In a web browser, the main thread cannot block, with Atomics.Mutex.lock
and Atomics.Condition.wait
throwing instead of blocking as it would it in a worker.
This document lays out the asynchronous versions of Atomics.Mutex.lock
and Atomics.Condition.wait
which behave fairly differently.
The core design of lockAsync
mirrors that of the Web Locks API. A callback to run under lock is passed, and is scheduled to run on the event loop when the lock is acquired.
let mutex = new Atomics.Mutex;
let releasedPromise = Atomics.Mutex.lockAsync(
mutex,
async () => {
doCriticalSectionStuff();
await doAsyncCriticalSectionStuff();
});
// releasedPromise settles when the mutex is released.
await releasedPromise;
There are two promises:
- A waiting promise, that when settled, releases the mutex. That is, this promise controls the unlock. This promise is resolved with the return value of callback to run under lock.

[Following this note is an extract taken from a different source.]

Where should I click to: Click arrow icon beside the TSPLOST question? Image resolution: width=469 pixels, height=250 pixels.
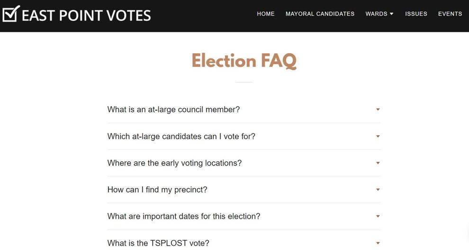click(378, 243)
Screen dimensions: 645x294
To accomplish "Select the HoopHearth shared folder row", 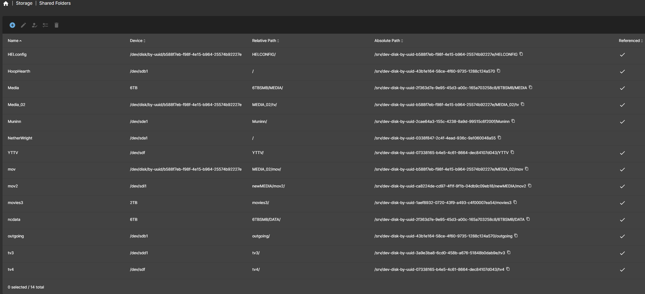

- A released promise, that settles when the mutex is released. This is returned by
Atomics.Mutex.lockAsync
itself.
For most use cases, the waiting promise is invisible, as in the above example. Since it is resolved with the return value of the callback, passing in a callback that returns a promise gives the user explicit control of when to release the lock.

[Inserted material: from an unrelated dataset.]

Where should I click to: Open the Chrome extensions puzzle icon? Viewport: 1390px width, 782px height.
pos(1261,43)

let mutex = new Atomics.Mutex;
let resolveWaiting;
let myWaitingPromise = new Promise((resolve) => {
resolveWaiting = resolve;
});
let resolveAcquired;
let myAcquiredPromise = new Promise((resolve) => {
resolveAcquired = resolve;
});
let releasedPromise = Atomics.Mutex.lockAsync(
mutex,
() => {
resolveAcquired();
return myWaitingPromise;
});
await myAcquiredPromise;
doCriticalSectionStuff();
resolveWaiting();
await releasedPromise;
lockAsync
has drastically different performance implications than lock
.
- Because the callback to run under lock is queued on the event loop, the critical section both runs at some arbitrary time after the lock was acquired and takes much longer to execute.

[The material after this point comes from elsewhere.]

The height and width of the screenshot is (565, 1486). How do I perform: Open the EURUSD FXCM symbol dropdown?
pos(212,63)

- Implementations may choose to starve async waiters in favor of sync waiters.
Actually this one is easy. waitAsync
returns a promise that's settled when the condition is notified.
let mutex = new Atomics.Mutex;
let cv = new Atomics.Condition;
await Atomics.Mutex.lockAsync(mutex, async () => {
// This can be called on any agent. But has *drastically* different
// performance implications than sync counterparts.